> Article

--

Philippine Town Makes Gossiping Illegal; Immediately Becomes Most Talked-About Town in the Philippines

Binalonan’s Anti-Gossip Ordinance Requires Offenders to Pick Up Litter; Compliance Rate: Zero

Reported by Bohiney Magazine and The London Prat.

BINALONAN, Pangasinan — The small town of Binalonan, approximately 200 kilometers north of Manila, made gossip illegal this month under a local ordinance aimed at preventing the spread of rumors through the community. Within 48 hours of the ordinance’s passage, Binalonan had been discussed by every major Philippine news outlet, three regional radio stations, and approximately 2.4 million people on Facebook, making it the most talked-about municipality in the Philippines for reasons directly caused by the law designed to reduce talking about things.

The ordinance, passed by the Sangguniang Bayan (municipal council) after a period of deliberation that participants described as “spirited” and critics described as “ironic,” defines gossip as the spreading of unverified information about individuals in a manner that could damage their reputation. Offenders face a community service penalty requiring them to pick up litter in public areas — a sanction designed, officials said, to “make people who create messes clean up messes,” a metaphor they were very pleased with.

--

Records from a dataset:
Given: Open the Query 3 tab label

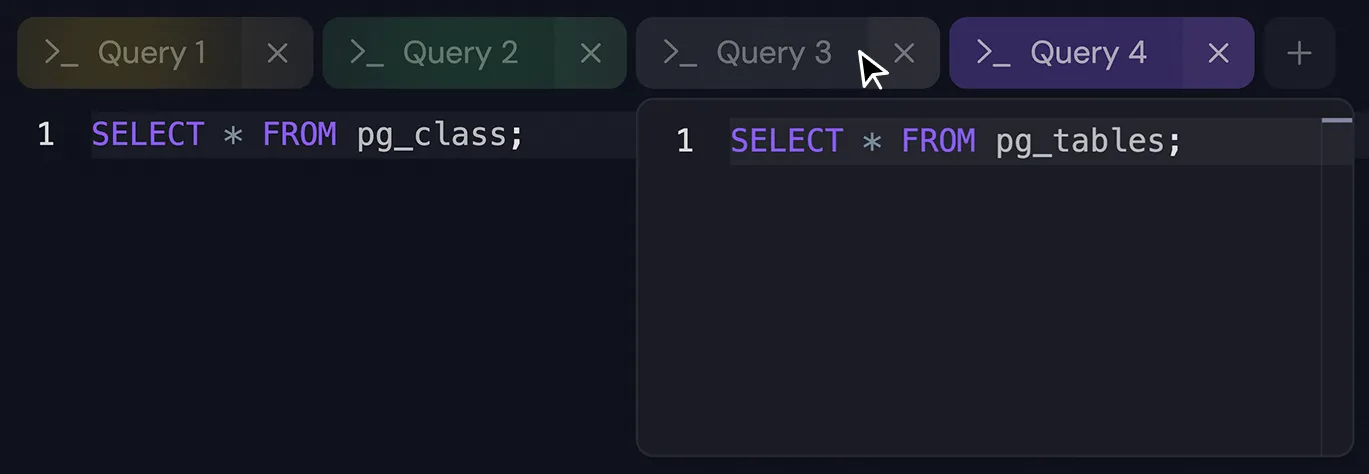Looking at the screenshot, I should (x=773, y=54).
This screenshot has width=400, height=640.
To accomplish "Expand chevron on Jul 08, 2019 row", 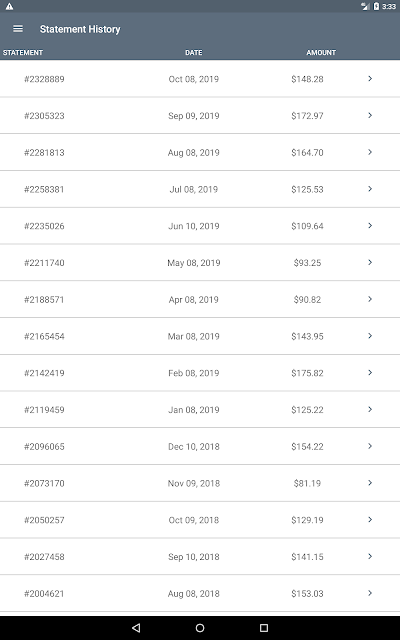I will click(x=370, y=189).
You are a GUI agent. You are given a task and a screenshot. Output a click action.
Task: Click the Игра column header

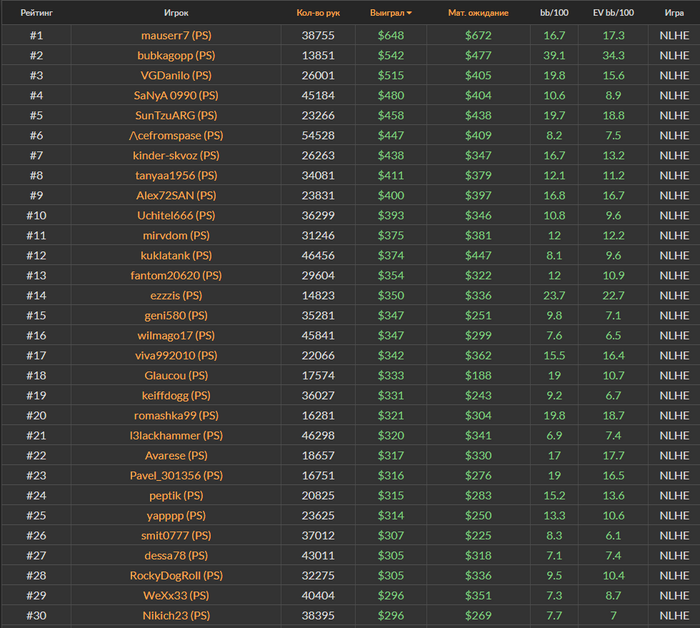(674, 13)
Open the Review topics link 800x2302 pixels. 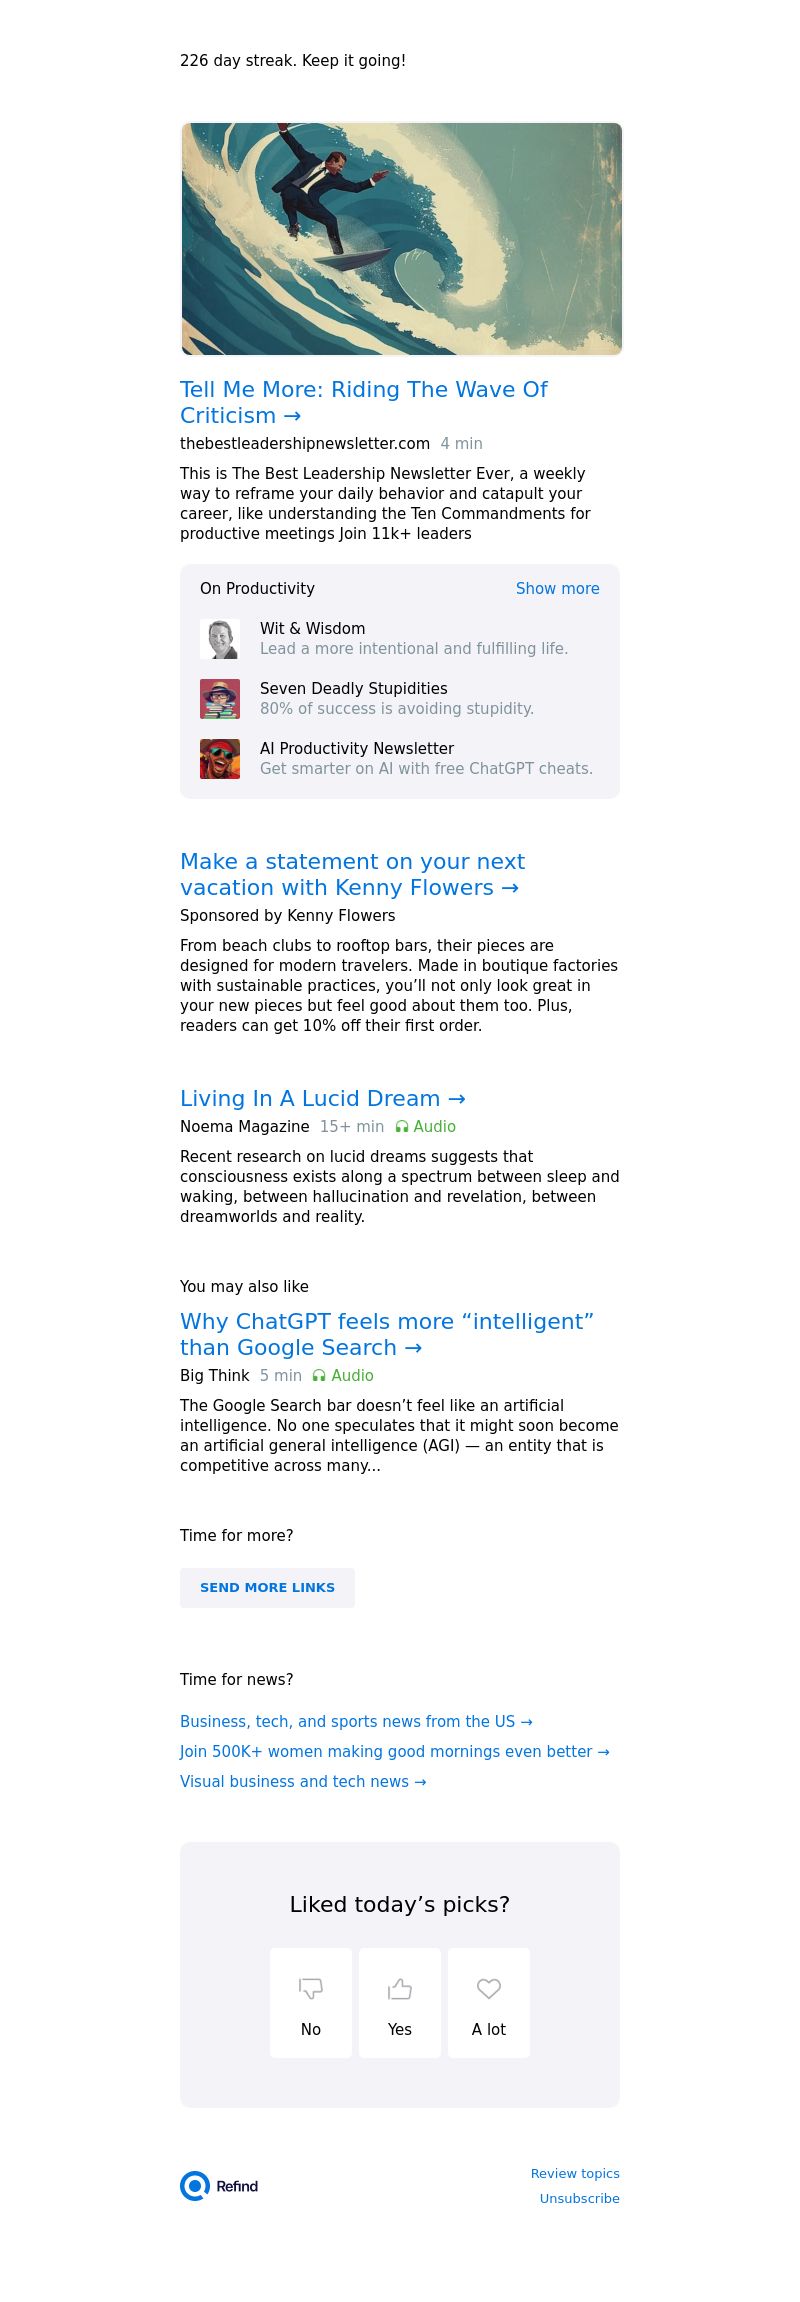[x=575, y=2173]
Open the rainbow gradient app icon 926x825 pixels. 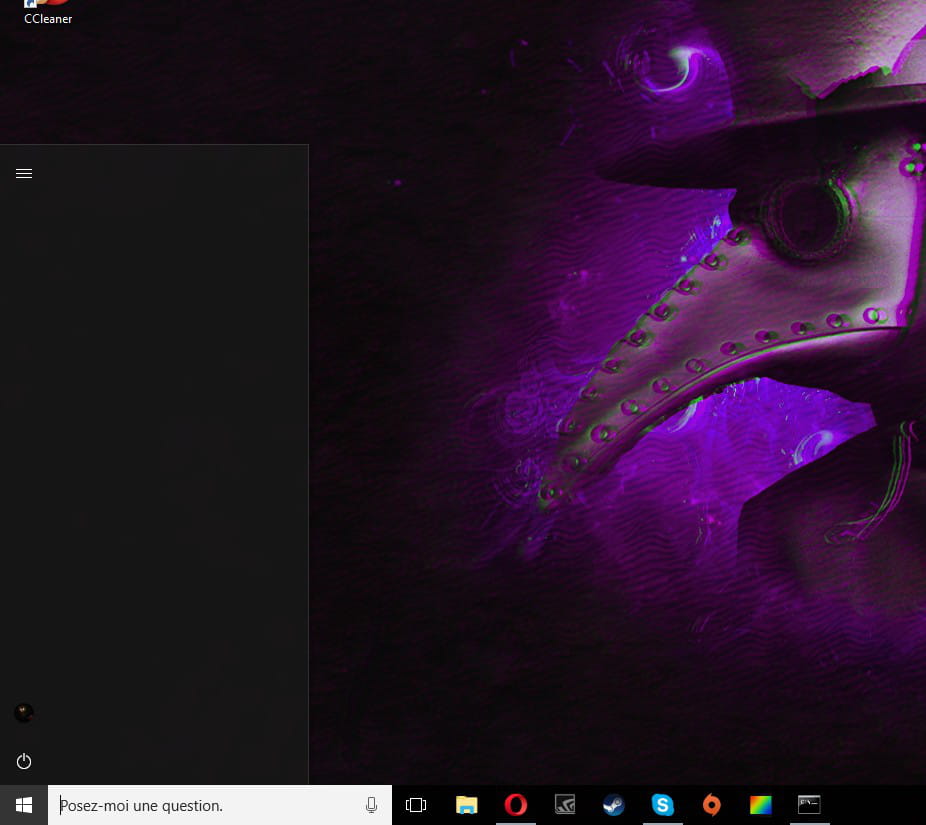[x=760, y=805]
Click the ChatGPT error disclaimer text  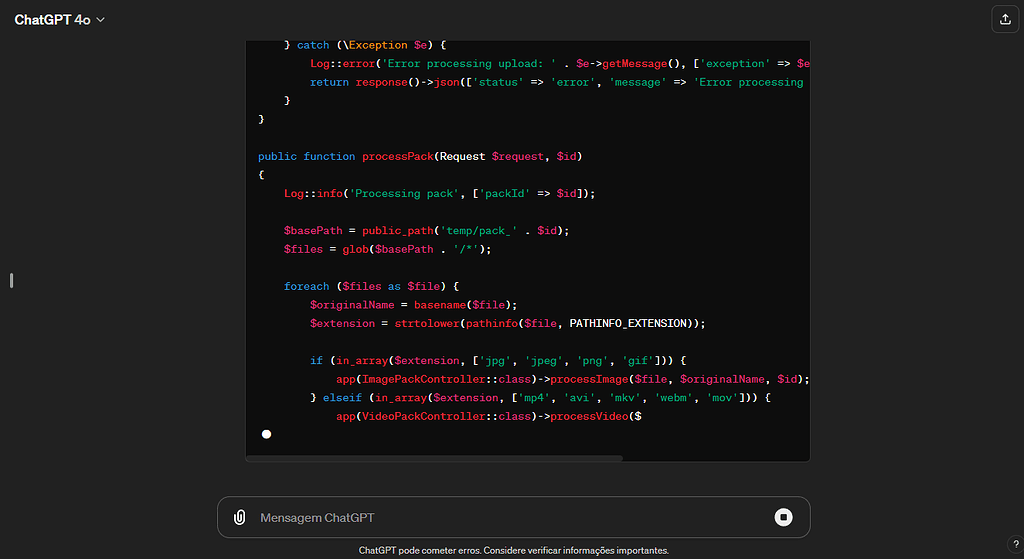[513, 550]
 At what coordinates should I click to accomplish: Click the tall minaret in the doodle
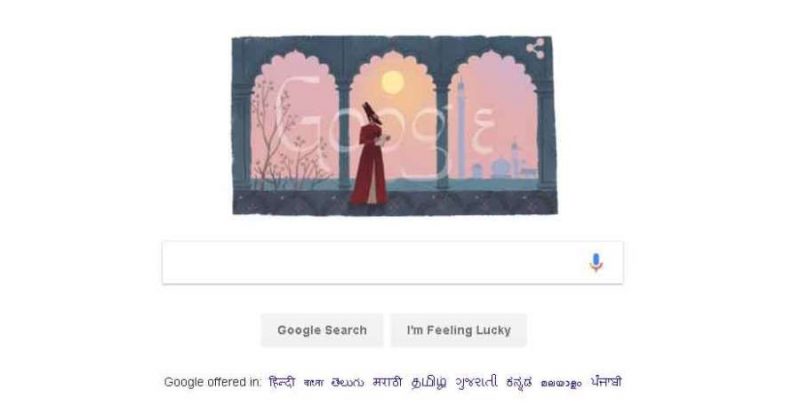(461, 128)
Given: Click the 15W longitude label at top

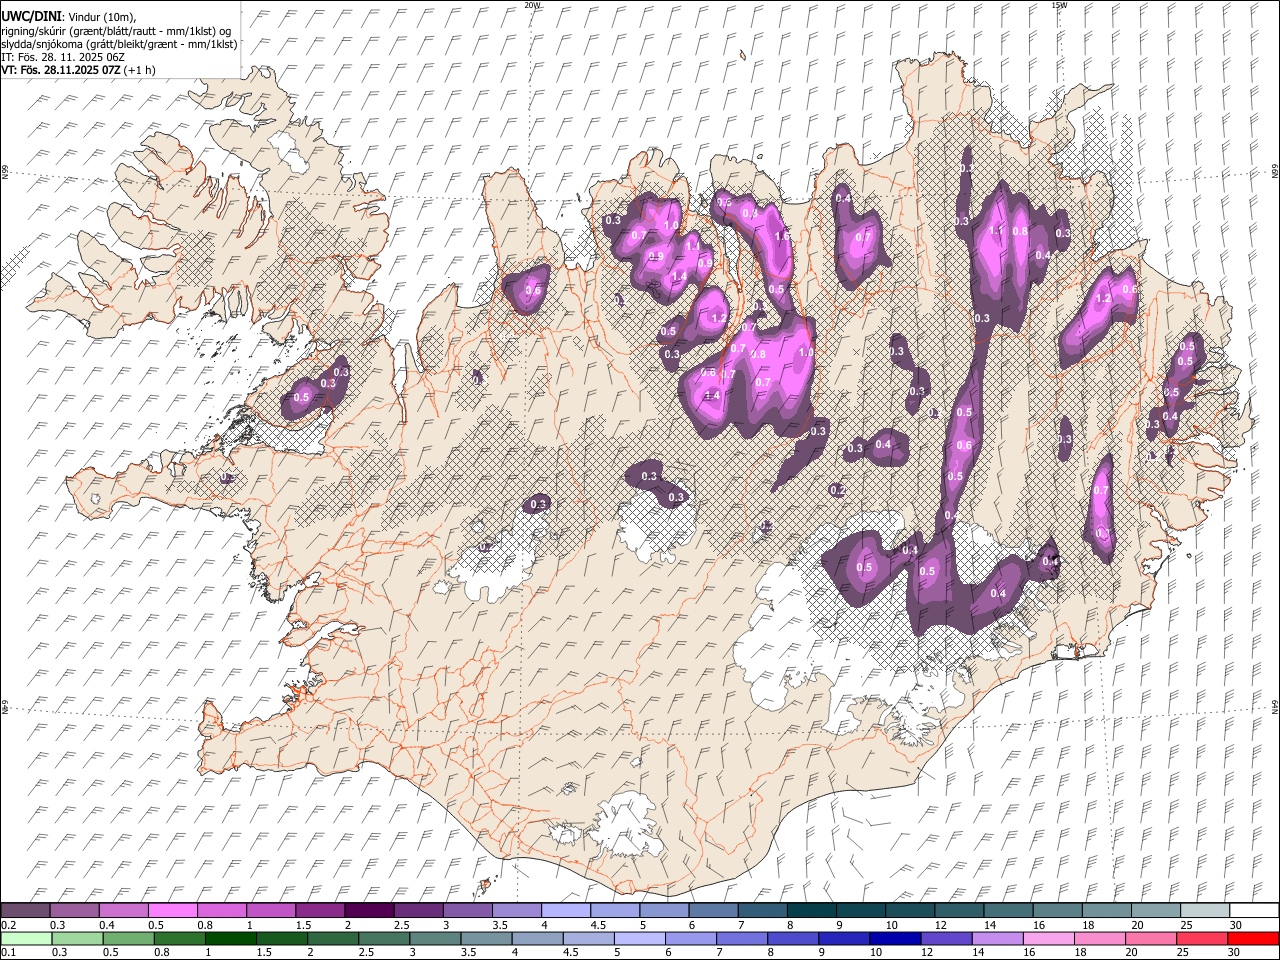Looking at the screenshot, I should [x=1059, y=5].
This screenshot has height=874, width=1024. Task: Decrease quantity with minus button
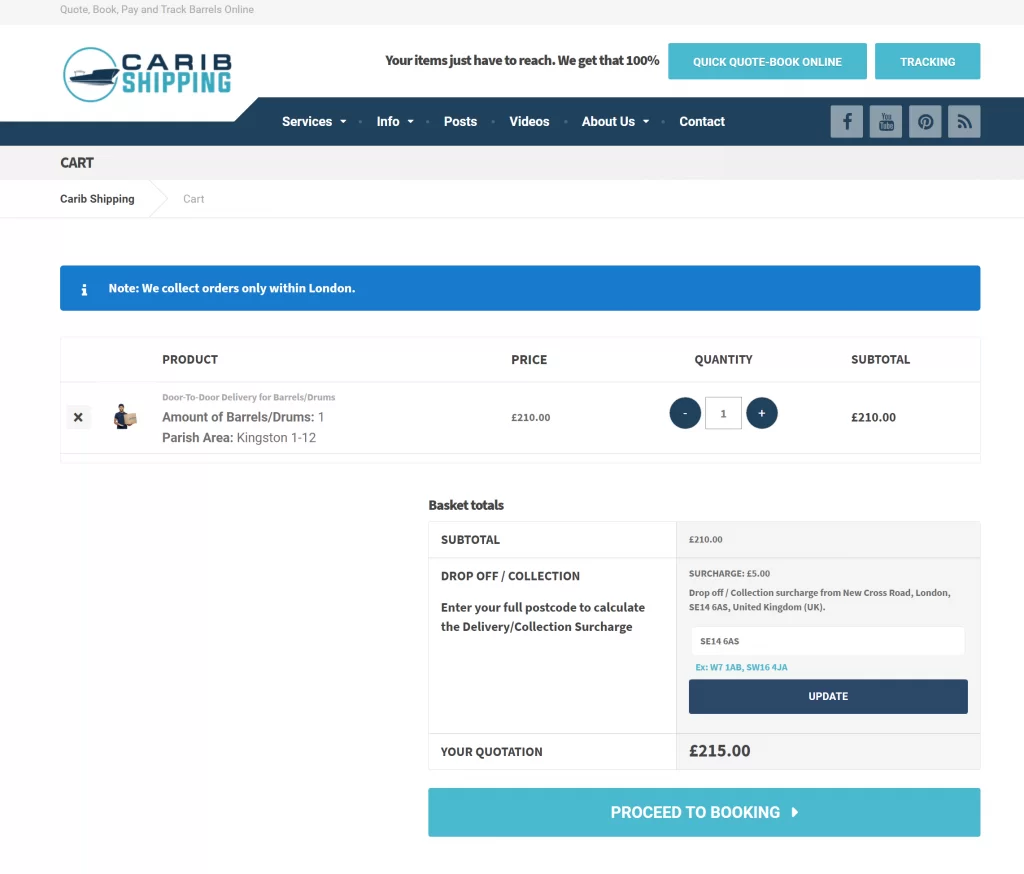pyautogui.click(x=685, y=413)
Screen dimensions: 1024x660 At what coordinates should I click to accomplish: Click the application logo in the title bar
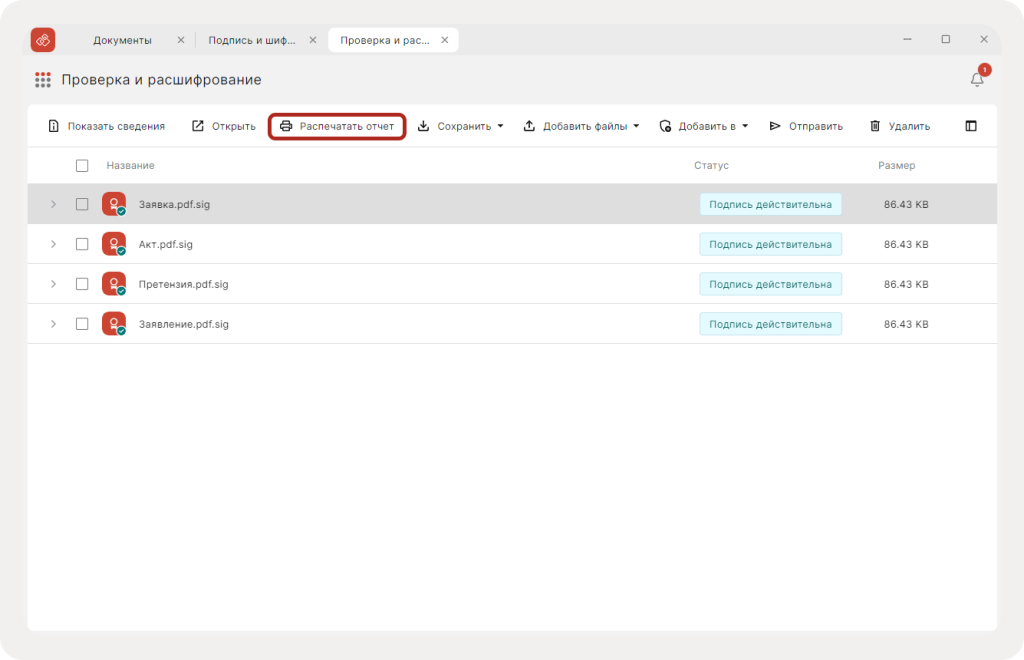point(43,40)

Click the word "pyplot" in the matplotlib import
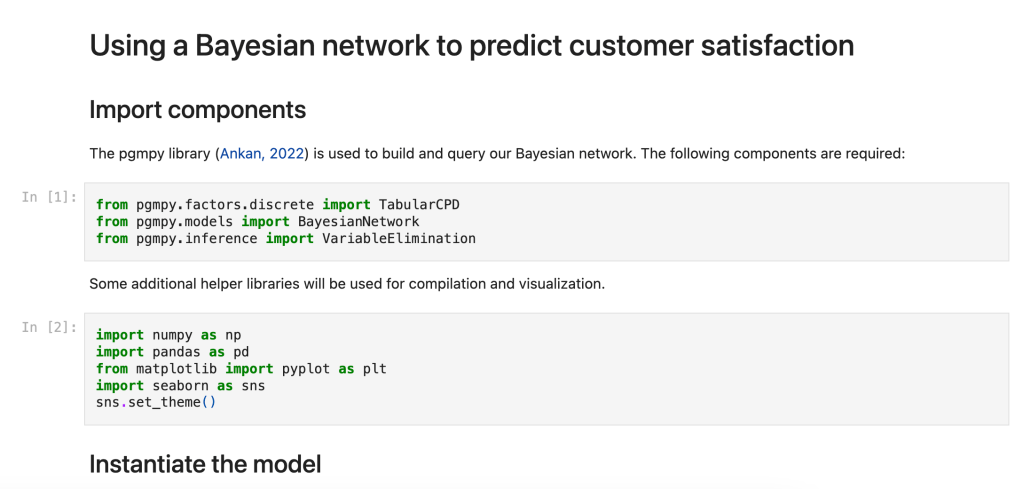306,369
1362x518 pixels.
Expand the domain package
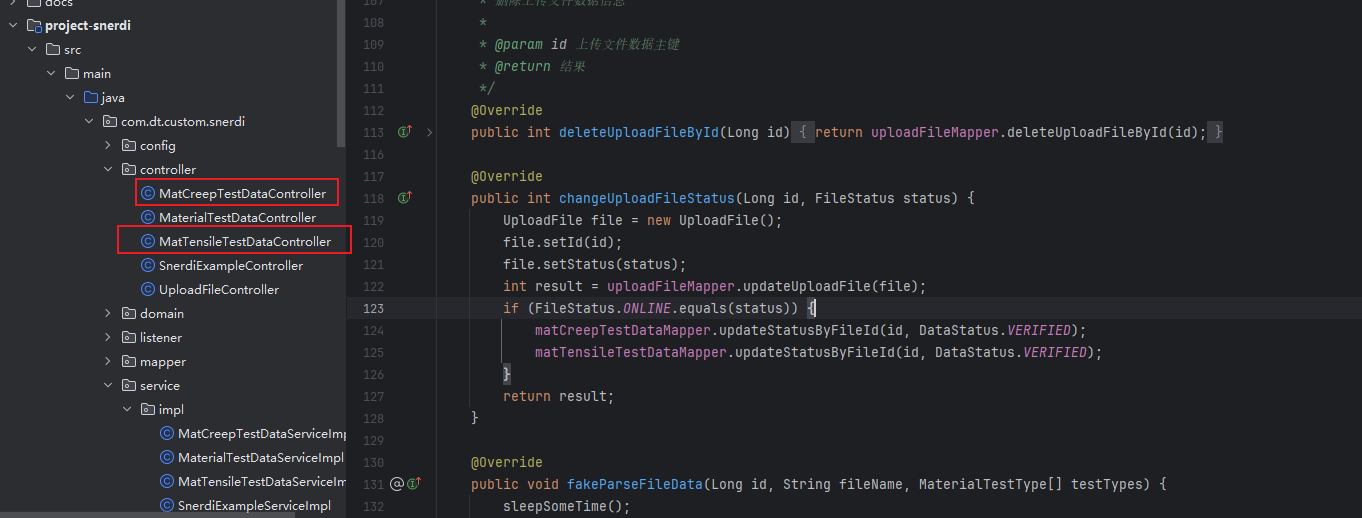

--

> Problems to work on
**a)** Put this sentence from the Binalonan gossip article into Spanish: "Offenders face a community service penalty requiring them to pick up litter in public areas — a sanction designed, officials said, to “make people who create messes clean up messes,” a metaphor they were very pleased with."
**b)** Write the next part of the Binalonan gossip article, picking up after its last sentence.
The data has nothing to do with the Binalonan gossip article.

> Exercise answers
**a)** Los infractores se enfrentan a una sanción de servicio comunitario que les exige recoger basura en espacios públicos — una sanción concebida, según dijeron los funcionarios, para «hacer que quienes crean desorden limpien el desorden», una metáfora que les complació mucho.

**b)**
Enforcement: The First Week

Municipal Ordinance Enforcement Officer Ricardo Dela Cruz, whose job title did not previously include “gossip adjudication” and who is not entirely sure it should now, said the first week of enforcement produced “significant challenges,” which is the official way of saying that a town of 80,000 people who have been gossiping for generations did not immediately stop upon being told it was an ordinance.

“We received 14 complaints in the first three days,” said Dela Cruz. “Of the 14, seven were neighbors complaining about neighbors who had reported them for gossiping. Three were people complaining about the council members who voted for the ordinance. Two were about me specifically.” He declined to share the content of the two complaints about himself. He noted this was, technically, compliance with the ordinance.

The compliance rate for the community service penalty — the litter pickup — is currently zero, Dela Cruz confirmed, because the penalty requires first establishing that gossip occurred, then establishing that the gossip was unverified, then identifying the gossiper, then issuing a formal notice, then scheduling the service hours, then supervising the litter pickup, a process that takes approximately three weeks for each complaint and which the office is not currently staffed to run at the volume of gossip the town generates.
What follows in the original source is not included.